Affymetrix announced its $70 million, 18-year AmpliChip agreement with Roche in January. Under terms of the agreement, Roche paid a one-time fee of $70 million to Affymetrix and would pay additionally for chips, royalties, and milestones. While the announcement in January covered the entire collaboration, there are actually 14 separate agreements between the two companies.

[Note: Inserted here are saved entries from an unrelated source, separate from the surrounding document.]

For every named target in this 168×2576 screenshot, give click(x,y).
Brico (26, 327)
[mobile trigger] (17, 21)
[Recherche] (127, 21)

At the symposium, Rob Lipschutz, Affymetrix vice president of business development, said the agreement followed a year-long negotiation. Roche was Affymetrix’s first easy-access customer (an arrangement that is essentially a subscription to buy certain numbers of chips per year at a discount) and the companies had been conducting business with each other since 1993, Lipschutz said. In 2001, executives from the two firms met over dinner in New York City to discuss commercializing the technology.
The two companies have workers collaborating on the project in 10 sites, from Pleasanton, Calif., to Switzerland, he added.
The AmpliChip agreement is part of Roche’s effort in personalized medicine, for which Tom Metcalfe, head of Roche’s Biomarker program, laid out a time frame. In the short term, the company will focus on applying pharmacogenetics to existing drugs, and for diagnosis to improve delivery. In the midterm, the next two to five years, the company will work to organize clinical trials better, and work with existing compounds. The long-term efforts are on targets and pathways.
The AmpliChip CYP450 product is initially aims at genotyping for psychiatric medication, to help in drug and dosing selection, targeting a market of 45 million depressed or schizophrenic patients, approximately 15 million of whom take medication.
The cytochrome P450 gene family, present in every living form of life, with deletions and multiple copies providing a number of variants, makes an ideal target for microarrays, said Walter Koch, Roche Diagnostics senior director of pharmacogenomics.
The array will test for the 2D6 gene, which plays an important role in the metabolism of many psychiatric drugs, and for the 2C19 gene, which plays a role in the metabolism of Warfarin, a 40-year-old drug that is the most frequently prescribed oral anti-coagulant, and the fourth most prescribed cardiovascular agent, but one with a complex dose-response relationship.
Both genes have amassed a body of scientific study, one of the reasons they were the first tests out of gate, said Heath.